Ricard Camarena y la tormenta

Ser cocinero se ha convertido en algo loco.
Veo a Ricard tenso como una cuerda de violín a punto de quebrarse. Andan todos metidos en el ojo del huracán mediático o dando codazos por entrar en él.
El mundo de los fogones es combativo y arriesgado. Una tormenta en la que resulta complicado llevar el ritmo sin mover la pierna (he recordado la anécdota, que leí hace años en una biografía de Miles Davis, sobre su obsesión cool por no transmitir nada que no fuera música y, por ello, incluso llegar a mover los dedos del pie dentro del zapato holgado para marcar el compás).
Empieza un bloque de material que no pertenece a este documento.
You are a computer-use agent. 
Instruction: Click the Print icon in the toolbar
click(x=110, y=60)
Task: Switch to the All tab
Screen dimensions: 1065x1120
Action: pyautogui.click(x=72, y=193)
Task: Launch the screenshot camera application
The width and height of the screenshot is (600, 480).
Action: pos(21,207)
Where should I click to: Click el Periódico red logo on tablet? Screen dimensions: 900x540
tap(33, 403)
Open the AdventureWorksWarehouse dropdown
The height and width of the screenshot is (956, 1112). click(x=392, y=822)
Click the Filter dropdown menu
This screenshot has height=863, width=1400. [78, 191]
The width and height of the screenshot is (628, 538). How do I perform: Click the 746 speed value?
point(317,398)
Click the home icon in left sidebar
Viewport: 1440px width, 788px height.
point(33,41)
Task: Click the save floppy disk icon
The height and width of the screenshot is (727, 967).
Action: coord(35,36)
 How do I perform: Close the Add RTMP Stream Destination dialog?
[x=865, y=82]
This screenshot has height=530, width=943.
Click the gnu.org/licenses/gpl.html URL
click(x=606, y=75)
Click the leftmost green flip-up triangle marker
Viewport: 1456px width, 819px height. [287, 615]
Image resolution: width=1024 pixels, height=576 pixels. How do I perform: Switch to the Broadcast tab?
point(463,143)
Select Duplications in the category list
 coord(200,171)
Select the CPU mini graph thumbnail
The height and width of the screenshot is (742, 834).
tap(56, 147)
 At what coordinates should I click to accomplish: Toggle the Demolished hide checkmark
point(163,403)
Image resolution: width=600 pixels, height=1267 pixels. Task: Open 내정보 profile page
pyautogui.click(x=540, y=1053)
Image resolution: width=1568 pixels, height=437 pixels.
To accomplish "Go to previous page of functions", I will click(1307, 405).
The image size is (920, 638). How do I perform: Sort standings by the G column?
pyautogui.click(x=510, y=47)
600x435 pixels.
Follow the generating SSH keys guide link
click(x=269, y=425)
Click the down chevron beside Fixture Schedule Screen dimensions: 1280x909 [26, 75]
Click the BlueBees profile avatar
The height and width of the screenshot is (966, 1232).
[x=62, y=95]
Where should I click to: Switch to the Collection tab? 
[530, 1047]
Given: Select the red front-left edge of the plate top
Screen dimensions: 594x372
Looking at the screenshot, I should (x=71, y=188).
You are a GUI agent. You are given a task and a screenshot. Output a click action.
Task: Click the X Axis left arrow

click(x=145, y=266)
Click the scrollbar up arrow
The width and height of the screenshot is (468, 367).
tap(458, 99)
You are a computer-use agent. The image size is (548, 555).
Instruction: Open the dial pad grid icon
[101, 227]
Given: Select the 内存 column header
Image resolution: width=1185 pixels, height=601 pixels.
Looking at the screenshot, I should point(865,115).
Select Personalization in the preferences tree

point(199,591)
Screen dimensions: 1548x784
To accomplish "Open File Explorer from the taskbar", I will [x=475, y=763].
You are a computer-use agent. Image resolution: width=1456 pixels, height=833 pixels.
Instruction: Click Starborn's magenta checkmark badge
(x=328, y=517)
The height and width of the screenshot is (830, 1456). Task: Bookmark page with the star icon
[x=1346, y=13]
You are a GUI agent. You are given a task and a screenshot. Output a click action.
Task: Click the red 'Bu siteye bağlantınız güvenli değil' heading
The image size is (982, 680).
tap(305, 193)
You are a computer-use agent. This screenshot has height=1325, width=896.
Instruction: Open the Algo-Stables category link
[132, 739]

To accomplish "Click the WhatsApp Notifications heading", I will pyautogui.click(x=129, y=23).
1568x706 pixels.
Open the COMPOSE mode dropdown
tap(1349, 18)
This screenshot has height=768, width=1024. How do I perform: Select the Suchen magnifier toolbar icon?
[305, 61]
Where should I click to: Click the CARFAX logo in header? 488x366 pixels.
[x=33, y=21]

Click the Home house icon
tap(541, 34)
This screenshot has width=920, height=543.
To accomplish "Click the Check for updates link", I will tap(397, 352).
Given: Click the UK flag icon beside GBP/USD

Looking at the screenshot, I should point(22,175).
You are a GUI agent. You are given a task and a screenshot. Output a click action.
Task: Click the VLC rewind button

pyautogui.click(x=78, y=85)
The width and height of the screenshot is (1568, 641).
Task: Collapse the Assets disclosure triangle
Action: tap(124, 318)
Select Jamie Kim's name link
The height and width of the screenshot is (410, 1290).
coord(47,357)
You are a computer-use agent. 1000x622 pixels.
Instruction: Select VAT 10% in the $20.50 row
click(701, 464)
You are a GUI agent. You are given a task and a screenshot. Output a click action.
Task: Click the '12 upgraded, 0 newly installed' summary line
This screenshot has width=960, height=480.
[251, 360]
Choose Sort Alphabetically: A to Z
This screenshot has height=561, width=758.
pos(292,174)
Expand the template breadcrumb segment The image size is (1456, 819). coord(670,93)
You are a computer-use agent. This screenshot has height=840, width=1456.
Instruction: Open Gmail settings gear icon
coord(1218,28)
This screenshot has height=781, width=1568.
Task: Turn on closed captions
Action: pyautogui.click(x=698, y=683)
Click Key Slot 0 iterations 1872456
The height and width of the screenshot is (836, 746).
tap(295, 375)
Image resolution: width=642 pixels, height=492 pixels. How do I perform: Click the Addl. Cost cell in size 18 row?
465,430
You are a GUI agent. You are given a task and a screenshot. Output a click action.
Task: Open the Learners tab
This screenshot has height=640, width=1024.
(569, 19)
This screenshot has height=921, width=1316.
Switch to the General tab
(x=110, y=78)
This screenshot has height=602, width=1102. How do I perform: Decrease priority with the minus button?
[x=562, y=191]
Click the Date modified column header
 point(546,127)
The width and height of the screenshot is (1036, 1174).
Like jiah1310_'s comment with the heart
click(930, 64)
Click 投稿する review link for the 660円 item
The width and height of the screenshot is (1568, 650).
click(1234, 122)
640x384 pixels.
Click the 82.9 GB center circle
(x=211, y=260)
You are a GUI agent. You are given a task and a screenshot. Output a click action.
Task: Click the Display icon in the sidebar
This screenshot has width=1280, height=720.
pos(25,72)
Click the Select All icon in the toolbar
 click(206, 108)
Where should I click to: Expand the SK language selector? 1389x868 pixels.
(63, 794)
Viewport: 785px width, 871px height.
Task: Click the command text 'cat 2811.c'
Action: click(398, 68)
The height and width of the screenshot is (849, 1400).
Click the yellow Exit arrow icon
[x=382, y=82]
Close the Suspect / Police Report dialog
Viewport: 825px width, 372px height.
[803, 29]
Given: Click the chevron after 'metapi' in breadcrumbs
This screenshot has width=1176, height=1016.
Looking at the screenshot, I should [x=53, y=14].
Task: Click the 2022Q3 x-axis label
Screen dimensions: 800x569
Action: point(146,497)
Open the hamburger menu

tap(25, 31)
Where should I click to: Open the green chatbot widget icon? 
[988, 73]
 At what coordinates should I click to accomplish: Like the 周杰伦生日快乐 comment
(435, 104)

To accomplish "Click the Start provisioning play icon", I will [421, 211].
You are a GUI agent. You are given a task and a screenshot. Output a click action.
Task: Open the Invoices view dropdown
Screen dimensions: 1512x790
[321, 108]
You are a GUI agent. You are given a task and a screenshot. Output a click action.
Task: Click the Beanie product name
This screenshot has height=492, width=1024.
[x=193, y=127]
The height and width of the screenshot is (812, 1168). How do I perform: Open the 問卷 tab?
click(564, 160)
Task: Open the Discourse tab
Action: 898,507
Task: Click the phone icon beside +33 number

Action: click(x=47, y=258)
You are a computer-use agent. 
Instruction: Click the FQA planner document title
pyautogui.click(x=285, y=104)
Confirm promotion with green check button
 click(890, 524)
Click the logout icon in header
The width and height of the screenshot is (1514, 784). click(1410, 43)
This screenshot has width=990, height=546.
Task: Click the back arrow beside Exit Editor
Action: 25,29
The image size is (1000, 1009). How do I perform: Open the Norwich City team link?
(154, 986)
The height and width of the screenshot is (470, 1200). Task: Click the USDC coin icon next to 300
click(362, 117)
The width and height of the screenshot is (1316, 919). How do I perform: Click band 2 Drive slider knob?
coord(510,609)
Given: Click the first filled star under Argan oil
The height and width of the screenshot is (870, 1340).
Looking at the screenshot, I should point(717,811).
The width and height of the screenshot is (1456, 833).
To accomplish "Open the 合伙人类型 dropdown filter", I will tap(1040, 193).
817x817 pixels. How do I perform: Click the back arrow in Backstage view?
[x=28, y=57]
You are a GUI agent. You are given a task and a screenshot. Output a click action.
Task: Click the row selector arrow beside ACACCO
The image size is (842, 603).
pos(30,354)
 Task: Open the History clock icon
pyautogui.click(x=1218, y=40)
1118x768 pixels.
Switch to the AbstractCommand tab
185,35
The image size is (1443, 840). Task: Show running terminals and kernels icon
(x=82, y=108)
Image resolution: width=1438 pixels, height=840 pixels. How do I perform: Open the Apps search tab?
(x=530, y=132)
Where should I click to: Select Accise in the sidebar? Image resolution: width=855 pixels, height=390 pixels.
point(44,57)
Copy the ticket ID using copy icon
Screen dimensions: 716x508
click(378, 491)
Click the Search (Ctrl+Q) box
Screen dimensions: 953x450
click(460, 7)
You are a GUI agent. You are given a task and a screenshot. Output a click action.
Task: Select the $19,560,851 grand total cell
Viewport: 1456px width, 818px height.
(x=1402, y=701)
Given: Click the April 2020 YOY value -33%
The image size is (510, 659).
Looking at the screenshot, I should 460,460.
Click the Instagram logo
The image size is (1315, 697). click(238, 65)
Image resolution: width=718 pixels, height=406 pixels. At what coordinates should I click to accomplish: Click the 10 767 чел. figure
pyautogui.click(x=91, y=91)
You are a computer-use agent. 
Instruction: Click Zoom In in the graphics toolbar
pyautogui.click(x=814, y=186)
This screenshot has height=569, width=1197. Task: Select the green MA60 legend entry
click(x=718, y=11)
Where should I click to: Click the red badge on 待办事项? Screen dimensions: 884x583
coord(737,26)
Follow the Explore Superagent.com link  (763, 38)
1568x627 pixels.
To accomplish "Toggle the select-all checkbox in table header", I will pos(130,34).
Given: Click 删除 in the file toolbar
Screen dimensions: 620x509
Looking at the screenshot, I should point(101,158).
Solo las notas, nada más. Sin contaminación. Me ha venido a la mente al ver la vieja trompeta del chef, ahora colgada de la pared a la entrada del restaurante junto a fotografías de su infancia.

Ricard Camarena, cocinero
Ricard Camarena, cocinero

Los cocineros son ahora un símbolo para explicar la incapacidad colectiva de parar o de estimar si una meta vale la vida.
En realidad, no necesitamos casi nada; y este momento es la gran oportunidad de simplemente ser.
Sin embargo, el ruido, la furia, el canto de sirenas resuena con su música y su letra envenenada: Ser es igual a hacer y tener.
Lo que hacemos es un vehículo para mandar un mensaje. El mensaje es la energía interior, el amor, la pasión. Algo que mueve a otros a liberarse.
Hay quienes se han puesto en manos de ese flujo, y sus necesidades básicas son satisfechas.
Hay quienes intentan dirigir un caudal mayor del que su cuerpo físico puede soportar.
Otros se quitan la vida o aprietan el botón de una bomba.
Ricard abre una caballa.
Y sólo hay que dejarlo caer. Ser.
Estar al margen del caudal y contemplarlo.
Porque construir no es posible hasta que la tormenta pase.